> [PROBLEM STATEMENT]:
The lines you return should be those containing the string "card", taken from the data below.

(Stored data)
• • • • •

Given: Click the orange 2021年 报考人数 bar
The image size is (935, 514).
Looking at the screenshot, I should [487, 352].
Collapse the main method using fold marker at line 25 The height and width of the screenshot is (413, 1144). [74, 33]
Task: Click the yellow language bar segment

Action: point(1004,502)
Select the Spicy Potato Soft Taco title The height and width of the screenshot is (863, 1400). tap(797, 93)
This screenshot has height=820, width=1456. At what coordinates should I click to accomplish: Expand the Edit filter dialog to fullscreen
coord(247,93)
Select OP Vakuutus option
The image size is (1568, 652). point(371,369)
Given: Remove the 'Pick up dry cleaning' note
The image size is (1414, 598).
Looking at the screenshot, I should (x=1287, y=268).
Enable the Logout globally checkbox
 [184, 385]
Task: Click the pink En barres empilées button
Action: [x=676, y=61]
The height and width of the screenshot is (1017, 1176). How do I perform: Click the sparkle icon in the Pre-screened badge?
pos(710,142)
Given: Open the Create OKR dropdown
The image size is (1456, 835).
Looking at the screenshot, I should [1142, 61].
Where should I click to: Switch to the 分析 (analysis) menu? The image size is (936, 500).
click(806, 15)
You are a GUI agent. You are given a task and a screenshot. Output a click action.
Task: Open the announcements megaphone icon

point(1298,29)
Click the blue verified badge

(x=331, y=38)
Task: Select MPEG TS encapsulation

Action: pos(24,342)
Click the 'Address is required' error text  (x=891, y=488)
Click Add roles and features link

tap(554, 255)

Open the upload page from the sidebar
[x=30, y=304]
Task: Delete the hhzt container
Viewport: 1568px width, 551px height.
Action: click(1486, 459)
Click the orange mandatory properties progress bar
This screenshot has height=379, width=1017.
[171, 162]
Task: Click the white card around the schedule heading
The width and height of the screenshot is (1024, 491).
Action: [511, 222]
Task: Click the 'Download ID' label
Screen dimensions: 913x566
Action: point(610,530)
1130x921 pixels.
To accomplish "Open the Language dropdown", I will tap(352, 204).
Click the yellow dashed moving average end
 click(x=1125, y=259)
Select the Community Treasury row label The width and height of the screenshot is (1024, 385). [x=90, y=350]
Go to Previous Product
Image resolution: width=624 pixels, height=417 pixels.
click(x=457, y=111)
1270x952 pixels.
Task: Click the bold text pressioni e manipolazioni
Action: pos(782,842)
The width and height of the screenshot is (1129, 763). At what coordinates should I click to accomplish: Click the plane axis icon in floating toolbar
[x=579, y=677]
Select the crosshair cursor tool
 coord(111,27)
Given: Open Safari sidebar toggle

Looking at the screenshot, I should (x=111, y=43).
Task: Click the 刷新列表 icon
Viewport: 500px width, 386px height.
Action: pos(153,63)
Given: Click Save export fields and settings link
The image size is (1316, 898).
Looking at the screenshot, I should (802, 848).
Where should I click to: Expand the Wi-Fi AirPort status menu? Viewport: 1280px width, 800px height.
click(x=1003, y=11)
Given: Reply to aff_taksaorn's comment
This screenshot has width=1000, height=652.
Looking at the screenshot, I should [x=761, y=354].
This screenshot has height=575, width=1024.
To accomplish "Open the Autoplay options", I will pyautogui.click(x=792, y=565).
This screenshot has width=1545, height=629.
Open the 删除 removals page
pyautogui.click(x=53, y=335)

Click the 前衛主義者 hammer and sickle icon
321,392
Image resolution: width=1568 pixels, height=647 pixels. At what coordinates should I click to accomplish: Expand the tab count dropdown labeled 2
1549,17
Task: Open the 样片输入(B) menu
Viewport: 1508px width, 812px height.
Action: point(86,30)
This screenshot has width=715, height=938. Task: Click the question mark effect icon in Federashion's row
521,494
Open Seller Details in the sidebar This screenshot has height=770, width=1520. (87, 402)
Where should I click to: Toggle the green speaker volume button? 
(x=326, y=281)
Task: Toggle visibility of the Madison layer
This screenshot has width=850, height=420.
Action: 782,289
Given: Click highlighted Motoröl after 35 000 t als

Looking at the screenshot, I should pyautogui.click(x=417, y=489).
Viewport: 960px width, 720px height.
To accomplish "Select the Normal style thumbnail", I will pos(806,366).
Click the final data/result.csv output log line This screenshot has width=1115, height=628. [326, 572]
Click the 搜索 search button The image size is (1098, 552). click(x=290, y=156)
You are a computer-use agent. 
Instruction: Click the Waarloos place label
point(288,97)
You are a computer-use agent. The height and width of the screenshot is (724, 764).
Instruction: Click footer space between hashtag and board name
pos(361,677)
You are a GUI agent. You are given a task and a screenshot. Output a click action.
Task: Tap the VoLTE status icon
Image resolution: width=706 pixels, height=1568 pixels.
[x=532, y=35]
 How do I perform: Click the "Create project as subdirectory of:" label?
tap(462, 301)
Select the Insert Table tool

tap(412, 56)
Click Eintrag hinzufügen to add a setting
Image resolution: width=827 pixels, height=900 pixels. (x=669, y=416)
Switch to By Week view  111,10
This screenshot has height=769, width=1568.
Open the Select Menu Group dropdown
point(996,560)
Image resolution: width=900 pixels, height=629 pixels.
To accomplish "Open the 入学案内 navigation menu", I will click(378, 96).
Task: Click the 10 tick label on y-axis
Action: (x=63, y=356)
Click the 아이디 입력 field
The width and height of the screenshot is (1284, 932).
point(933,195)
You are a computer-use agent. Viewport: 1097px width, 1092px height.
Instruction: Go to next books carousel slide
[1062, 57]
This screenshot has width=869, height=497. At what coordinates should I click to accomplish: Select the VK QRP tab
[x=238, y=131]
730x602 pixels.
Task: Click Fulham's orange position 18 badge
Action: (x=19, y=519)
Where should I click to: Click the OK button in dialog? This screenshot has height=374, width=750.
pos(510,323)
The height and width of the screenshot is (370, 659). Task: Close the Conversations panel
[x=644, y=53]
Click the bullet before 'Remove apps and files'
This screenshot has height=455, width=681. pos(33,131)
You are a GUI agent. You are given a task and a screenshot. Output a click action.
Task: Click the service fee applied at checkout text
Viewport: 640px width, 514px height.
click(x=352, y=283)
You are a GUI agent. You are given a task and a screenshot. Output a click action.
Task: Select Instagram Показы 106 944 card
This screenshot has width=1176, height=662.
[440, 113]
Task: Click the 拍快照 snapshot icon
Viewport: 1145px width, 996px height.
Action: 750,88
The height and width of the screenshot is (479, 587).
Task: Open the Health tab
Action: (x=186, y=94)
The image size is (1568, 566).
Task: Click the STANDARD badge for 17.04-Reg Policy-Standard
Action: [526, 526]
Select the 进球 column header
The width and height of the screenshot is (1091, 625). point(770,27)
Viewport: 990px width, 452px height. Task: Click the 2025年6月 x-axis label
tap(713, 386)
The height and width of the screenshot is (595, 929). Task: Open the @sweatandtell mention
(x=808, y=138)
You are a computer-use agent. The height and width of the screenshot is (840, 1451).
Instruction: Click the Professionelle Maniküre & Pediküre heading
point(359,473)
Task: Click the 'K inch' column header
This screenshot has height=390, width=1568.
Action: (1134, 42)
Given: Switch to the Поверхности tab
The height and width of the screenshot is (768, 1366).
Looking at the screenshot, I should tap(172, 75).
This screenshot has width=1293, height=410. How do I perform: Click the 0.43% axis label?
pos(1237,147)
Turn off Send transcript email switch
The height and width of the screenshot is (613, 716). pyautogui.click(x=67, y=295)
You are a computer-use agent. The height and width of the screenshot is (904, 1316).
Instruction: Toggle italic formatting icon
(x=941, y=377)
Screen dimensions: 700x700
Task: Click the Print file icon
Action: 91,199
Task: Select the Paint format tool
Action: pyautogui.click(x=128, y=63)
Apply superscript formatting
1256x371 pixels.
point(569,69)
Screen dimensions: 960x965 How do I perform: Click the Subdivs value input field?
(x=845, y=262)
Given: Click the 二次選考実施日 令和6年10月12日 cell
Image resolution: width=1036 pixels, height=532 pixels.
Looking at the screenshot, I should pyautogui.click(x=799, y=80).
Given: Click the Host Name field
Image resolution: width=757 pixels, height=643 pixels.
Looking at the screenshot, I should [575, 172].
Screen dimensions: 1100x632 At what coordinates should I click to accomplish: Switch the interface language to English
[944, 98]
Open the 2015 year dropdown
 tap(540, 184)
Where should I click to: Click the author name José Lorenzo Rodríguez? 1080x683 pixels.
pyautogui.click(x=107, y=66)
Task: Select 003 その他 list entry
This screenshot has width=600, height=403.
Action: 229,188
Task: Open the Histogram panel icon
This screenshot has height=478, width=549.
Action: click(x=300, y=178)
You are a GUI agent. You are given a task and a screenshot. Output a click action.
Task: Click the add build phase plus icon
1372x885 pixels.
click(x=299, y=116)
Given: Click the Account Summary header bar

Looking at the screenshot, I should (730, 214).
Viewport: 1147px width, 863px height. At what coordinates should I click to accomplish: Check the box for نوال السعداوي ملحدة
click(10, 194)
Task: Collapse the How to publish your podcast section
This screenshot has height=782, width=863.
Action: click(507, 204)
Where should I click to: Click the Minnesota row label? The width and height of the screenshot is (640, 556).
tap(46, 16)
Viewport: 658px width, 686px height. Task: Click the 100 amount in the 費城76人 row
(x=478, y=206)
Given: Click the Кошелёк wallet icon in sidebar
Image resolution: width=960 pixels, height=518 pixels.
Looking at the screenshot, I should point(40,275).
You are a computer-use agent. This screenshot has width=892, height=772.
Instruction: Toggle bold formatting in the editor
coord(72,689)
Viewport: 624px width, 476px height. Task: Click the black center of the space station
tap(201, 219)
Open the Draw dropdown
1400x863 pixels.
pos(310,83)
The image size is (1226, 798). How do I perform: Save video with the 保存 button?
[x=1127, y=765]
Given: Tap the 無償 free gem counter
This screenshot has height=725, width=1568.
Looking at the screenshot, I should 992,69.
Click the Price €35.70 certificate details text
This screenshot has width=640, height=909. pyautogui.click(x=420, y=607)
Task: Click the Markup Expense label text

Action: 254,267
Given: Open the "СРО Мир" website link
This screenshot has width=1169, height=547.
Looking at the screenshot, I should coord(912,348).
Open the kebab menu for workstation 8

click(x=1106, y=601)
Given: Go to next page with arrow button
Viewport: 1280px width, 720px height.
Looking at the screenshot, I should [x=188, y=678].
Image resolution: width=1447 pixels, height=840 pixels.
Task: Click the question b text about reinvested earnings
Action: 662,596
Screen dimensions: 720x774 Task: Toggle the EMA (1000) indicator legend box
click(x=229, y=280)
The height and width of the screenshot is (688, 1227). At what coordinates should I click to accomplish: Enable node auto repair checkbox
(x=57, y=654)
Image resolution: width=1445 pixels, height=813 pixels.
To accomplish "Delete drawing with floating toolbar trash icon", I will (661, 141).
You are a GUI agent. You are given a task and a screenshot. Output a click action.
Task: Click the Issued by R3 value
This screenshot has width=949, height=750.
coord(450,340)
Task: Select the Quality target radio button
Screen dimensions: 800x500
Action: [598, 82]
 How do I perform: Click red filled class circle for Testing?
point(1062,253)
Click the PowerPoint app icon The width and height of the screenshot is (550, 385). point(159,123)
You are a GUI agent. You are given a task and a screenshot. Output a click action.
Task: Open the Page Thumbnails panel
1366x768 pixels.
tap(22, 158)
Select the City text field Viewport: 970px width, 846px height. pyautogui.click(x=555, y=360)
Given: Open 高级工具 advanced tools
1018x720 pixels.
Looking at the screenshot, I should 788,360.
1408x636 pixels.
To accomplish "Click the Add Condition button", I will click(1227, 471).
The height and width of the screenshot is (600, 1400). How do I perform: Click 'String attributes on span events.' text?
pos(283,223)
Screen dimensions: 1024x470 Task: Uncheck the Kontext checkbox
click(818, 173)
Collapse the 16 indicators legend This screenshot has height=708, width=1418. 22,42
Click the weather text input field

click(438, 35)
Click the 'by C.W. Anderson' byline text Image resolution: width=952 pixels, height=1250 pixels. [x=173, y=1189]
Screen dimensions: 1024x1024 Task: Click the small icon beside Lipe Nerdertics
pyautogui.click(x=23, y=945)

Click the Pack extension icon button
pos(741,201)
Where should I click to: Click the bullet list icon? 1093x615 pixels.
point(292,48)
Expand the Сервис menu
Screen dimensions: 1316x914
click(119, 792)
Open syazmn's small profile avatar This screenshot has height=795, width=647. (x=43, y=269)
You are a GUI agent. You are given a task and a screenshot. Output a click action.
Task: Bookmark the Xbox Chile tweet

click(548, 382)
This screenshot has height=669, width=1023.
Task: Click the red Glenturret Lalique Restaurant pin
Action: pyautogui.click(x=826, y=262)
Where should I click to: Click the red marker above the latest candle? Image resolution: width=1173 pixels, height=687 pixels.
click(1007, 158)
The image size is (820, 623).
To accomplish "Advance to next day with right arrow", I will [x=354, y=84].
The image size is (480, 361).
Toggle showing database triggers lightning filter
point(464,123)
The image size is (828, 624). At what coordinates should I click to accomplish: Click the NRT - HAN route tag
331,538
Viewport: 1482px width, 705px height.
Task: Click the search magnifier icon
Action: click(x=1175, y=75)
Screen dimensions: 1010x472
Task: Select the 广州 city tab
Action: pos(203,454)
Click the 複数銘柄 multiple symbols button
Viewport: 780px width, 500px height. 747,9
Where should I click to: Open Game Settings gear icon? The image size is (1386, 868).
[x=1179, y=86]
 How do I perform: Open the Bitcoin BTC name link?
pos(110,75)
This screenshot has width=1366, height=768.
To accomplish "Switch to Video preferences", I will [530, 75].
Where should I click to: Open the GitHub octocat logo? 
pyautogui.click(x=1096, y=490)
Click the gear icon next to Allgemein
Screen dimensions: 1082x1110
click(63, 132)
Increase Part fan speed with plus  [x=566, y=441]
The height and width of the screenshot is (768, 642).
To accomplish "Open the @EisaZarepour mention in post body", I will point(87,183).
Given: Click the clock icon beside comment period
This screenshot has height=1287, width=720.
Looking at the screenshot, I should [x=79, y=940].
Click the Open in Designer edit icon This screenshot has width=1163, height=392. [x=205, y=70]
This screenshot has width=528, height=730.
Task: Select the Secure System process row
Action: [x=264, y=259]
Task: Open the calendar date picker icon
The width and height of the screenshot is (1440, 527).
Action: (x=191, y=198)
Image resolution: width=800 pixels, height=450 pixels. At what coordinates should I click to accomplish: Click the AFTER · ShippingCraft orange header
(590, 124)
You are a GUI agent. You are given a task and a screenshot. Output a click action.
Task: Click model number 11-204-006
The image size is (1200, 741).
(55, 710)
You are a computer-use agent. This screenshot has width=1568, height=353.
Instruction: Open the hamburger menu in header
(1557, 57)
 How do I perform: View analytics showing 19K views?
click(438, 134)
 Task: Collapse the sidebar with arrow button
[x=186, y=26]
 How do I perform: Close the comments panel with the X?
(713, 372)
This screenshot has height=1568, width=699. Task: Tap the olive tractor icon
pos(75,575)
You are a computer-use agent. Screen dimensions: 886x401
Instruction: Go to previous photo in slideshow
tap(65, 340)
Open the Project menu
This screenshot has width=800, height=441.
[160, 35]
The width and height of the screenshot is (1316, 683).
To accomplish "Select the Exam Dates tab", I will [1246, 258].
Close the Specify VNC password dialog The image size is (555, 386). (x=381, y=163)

• • • • •

> [ANSWER TO THIS TASK]:
Task: Click the white card around the schedule heading
Task: Select Instagram Показы 106 944 card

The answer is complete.